GEOFF BENNETT: Kaiser Permanente staff, they say that they're exhausted.

They say that the staffing levels at the Kaiser facilities are unsafe.

Patient wait times, they say, are dangerous.

Paint a picture for us of what an average day at a Kaiser office or hospital looks like right now.

CAROLINE LUCAS: Such a good question.

I was just talking to folks in Colorado, and the receptionist in the audiology department was saying that people are often on hold for 60 minutes just to reach him.

And then, once they do get through to him, he's offering them appointments two to three months out.

And that same story is true across California in Portland, in Washington, D.C., area, where patients are waiting for a long time just to speak to someone to be told your next appointment isn't for months and months out.

GEOFF BENNETT: On this matter of staffing shortages, the health care industry nationwide is facing labor shortages.

And here's what a Kaiser executive had to say about that.

MICHELLE GASKILL-HAMES, Executive, Kaiser Permanente: I think, coming out of the pandemic, health care workers have been completely burned out.

The trauma that was felt caring for so many COVID patients and patients that died was just difficult.

And so people have left the industry as a whole.

GEOFF BENNETT: So, practically, what more could Kaiser Permanente be doing in terms of recruiting and hiring staff that it's not already doing?

CAROLINE LUCAS: Kaiser Permanente has a huge advantage, in that it has front-line health care workers who want to step up and work on long-term solutions to the staffing crisis, comprehensive solutions.

Those look like infrastructure investment in the work force, growing our own in terms of education and training, developing a pipeline for new health care workers to join Kaiser Permanente, and developing a robust wage and benefit package that not just attracts new people into the Kaiser Permanente, but retains existing staff.

GEOFF BENNETT: As we mentioned, this is a multiday, multistate strike.

What do you see as the impact on patients who need immediate care?
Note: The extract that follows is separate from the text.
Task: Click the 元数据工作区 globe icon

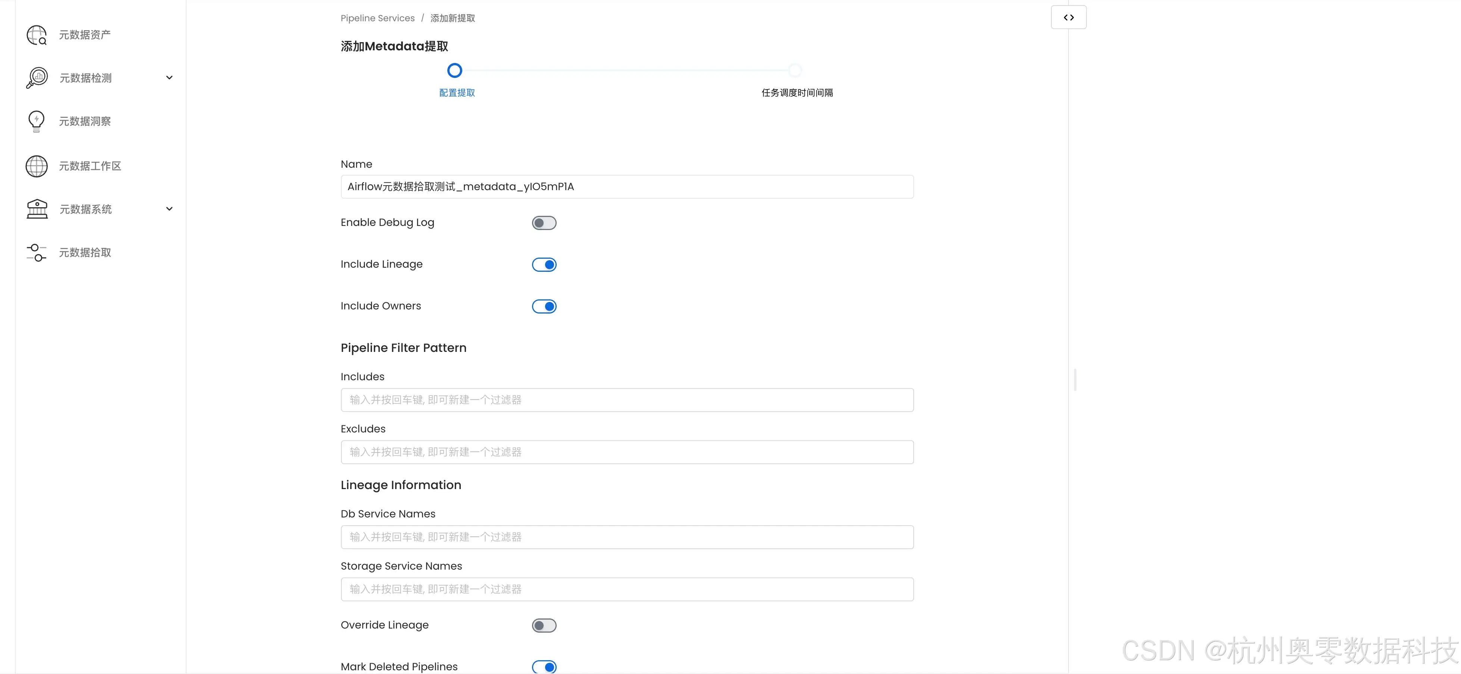Action: [37, 166]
How will those folks get the health care that they might need right now?

CAROLINE LUCAS: I think that's a question a lot of people ask.

And what we would say is, front-line health care workers have been seeing patient care suffer now.

Before they went out on strike, there were long waits in the emergency department, and patients were using long waits to access care prior.

And all of the wait times, all the delayed care compounds in a situation that creates a real patient care crisis.

So we know Kaiser Permanente received 10 days notice from us, which is both a legal obligation and an ethical obligation to provide notice to strike.

That's an opportunity for Kaiser to fix the staffing crisis by negotiating good solutions.

Having failed to do that, Kaiser executives will be spending lots of money on outside, expensive companies to come in and staff facilities that could be staffed by Kaiser Permanente employees.

GEOFF BENNETT: So, specifically, what does Kaiser need to do to meet the union's demands?

CAROLINE LUCAS: Kaiser needs to listen to the voices of front-line health care workers as they come up with long term staffing solutions.

Some of those solutions look like incentives to attract new staff into the health care field.

It looks like providing training so that the right staff have the right skill set to deliver care.

It looks like incentivizing off-shifts, night shift, weekend shifts that are really hard to staff right now, partly because differentials haven't changed in 30 years.

And most concerning, we have just heard from Kaiser Permanente an issue that rose up in the last 24 hours, that Kaiser Permanente is interested in outsourcing the jobs of health care workers that, a year ago, they were calling heroes.

GEOFF BENNETT: And we should explain for the unfamiliar, what are differentials?

CAROLINE LUCAS: Oh, thank you.

Absolutely.

So, shifts like night shift weekend shifts are harder to staff, they're harder to attract people to, and they're added costs for workers of taking those shifts.

And so they're an incentive to work an off-shift.

GEOFF BENNETT: Caroline Lucas, the executive director of the Coalition of Kaiser Permanente Unions, thanks so much for your time and for your insights.

We appreciate it.

CAROLINE LUCAS: Thank you for your time.